In 1736, the government passed the first Gin Act, which was supposed
to make distributors pay a fifty pound license. Mostly, however, the act drove
the making and selling of gin underground without abating the problem. A second
Gin Act in 1751 had a little more success, but it wasn’t until the government
passed a Sale of Beer act in 1830 which removed the tax on beer, that gin lost
its stranglehold on the poor.
During
the height of the London Gin Craze, William Hogarth, the artist and social commentator,
produced and published two engravings contrasting beer and gin. In Gin Lane, a
pawnbroker haggles in the corner, a man fights with a dog over a bone, an ex-soldier
dies in the foreground, a woman forces gin down the throat of a baby (to keep
the child quiet), the coffin maker does a brisk trade, and there’s a house
literally falling down in the background. In contrast, the happy people in Beer
Street are fat and their buildings are being repaired.
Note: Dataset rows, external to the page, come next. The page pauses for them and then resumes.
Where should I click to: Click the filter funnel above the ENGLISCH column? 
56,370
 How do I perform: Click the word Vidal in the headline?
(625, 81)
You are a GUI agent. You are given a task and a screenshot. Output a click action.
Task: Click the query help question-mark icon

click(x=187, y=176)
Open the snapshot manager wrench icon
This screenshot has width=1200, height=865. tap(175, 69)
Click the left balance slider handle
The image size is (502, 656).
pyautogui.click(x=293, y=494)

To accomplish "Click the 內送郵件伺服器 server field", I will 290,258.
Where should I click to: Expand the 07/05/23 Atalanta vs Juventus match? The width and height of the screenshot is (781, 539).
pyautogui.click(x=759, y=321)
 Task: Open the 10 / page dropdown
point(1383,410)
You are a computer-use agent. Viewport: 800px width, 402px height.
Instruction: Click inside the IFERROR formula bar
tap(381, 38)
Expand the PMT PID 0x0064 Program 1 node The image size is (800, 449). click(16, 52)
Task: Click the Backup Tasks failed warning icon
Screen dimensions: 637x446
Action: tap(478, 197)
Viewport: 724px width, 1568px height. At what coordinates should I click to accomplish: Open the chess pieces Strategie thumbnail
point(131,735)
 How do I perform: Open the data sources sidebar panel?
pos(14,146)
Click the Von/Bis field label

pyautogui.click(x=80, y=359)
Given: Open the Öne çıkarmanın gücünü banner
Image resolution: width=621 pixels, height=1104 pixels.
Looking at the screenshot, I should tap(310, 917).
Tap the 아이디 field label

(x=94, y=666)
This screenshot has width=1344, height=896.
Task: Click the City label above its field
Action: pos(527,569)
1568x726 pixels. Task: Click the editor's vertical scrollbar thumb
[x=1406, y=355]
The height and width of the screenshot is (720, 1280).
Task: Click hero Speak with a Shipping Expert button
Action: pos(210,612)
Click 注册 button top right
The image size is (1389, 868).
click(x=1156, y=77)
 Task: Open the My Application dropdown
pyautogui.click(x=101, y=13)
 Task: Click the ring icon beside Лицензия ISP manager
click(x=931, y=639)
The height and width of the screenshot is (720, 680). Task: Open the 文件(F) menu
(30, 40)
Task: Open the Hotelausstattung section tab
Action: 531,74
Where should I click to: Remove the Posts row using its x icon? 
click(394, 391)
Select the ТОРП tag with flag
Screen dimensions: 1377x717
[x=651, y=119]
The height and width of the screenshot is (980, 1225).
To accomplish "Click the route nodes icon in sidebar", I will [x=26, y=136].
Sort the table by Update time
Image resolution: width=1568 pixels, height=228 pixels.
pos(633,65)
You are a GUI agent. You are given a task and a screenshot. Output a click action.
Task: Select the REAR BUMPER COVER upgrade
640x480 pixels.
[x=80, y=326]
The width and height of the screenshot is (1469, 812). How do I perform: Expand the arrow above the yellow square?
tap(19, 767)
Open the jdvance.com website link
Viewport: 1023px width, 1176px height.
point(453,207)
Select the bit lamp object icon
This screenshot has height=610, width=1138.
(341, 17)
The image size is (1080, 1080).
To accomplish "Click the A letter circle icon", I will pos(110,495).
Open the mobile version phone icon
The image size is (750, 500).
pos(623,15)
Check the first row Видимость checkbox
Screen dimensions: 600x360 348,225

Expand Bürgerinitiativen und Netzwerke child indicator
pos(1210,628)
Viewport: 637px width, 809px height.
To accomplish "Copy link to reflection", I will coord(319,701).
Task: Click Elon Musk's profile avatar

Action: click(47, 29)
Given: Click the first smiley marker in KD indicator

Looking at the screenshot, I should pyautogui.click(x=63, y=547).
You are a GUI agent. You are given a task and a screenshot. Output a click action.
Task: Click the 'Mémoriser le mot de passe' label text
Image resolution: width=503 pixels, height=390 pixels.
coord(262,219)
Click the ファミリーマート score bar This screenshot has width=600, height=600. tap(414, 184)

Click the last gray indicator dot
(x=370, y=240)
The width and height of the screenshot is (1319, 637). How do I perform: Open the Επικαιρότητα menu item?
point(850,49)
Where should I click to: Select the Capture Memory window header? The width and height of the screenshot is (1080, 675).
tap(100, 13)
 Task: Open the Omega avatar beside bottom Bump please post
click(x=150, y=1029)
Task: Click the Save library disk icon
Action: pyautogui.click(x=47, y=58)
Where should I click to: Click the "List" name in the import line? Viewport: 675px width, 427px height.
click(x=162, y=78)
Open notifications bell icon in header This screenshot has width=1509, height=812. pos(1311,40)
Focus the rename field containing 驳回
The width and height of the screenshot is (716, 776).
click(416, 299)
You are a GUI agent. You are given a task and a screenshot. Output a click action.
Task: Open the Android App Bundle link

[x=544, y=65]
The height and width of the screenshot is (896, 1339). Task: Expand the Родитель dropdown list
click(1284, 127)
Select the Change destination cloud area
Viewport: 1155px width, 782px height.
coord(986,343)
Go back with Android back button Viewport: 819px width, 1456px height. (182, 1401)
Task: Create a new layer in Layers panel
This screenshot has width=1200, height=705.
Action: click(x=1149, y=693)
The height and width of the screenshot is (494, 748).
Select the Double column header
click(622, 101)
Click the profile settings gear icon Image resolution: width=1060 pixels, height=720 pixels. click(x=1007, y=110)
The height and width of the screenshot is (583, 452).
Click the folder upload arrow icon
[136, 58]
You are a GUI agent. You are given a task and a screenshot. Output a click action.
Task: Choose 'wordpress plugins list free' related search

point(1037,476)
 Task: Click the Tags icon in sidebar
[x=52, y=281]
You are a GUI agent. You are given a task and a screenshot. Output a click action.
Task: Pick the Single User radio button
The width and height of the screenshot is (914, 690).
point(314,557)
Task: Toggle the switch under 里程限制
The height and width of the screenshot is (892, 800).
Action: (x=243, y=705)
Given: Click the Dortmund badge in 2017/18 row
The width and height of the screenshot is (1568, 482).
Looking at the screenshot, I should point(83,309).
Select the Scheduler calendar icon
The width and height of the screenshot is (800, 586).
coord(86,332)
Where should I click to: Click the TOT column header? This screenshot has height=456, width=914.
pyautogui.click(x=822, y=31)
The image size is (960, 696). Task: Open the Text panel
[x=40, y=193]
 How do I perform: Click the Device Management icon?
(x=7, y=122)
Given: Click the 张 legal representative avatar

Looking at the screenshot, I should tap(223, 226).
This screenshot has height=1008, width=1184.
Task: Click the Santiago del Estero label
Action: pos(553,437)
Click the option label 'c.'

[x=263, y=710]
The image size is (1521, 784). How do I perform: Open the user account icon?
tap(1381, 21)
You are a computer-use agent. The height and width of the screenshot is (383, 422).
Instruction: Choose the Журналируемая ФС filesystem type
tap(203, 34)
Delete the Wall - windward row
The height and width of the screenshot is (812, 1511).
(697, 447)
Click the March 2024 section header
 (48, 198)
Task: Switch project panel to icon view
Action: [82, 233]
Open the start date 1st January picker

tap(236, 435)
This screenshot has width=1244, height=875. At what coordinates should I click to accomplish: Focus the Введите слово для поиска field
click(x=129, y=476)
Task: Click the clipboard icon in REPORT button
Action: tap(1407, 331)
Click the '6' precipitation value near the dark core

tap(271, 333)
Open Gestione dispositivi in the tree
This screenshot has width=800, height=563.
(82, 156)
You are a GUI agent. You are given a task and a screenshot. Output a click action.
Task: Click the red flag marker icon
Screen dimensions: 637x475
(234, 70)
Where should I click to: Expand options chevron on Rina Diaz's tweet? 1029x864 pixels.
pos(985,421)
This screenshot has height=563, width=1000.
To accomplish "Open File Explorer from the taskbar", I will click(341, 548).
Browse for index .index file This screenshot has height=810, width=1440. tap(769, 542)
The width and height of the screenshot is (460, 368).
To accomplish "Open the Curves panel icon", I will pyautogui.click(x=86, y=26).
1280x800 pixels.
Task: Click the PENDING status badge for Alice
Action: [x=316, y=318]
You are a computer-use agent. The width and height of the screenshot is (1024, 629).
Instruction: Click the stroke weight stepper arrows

By far the most striking image in Gin Lane, is the nursing mother
dead center of the illustration. She’s so drunk on gin that she doesn’t
notice her baby falling presumably to its death as she takes snuff. It’s
a melodramatic scene, but one that’s probably based on a real one: the case
of Judith Dufour. In 1735, Judith took her two-year-old toddler to the local workhouse
and left the child there. She returned a few days later and claimed the toddler—and
his new clothes. She then strangled her child, left the naked body in a ditch,
and sold the clothes for sixteen pence…which she spent on gin.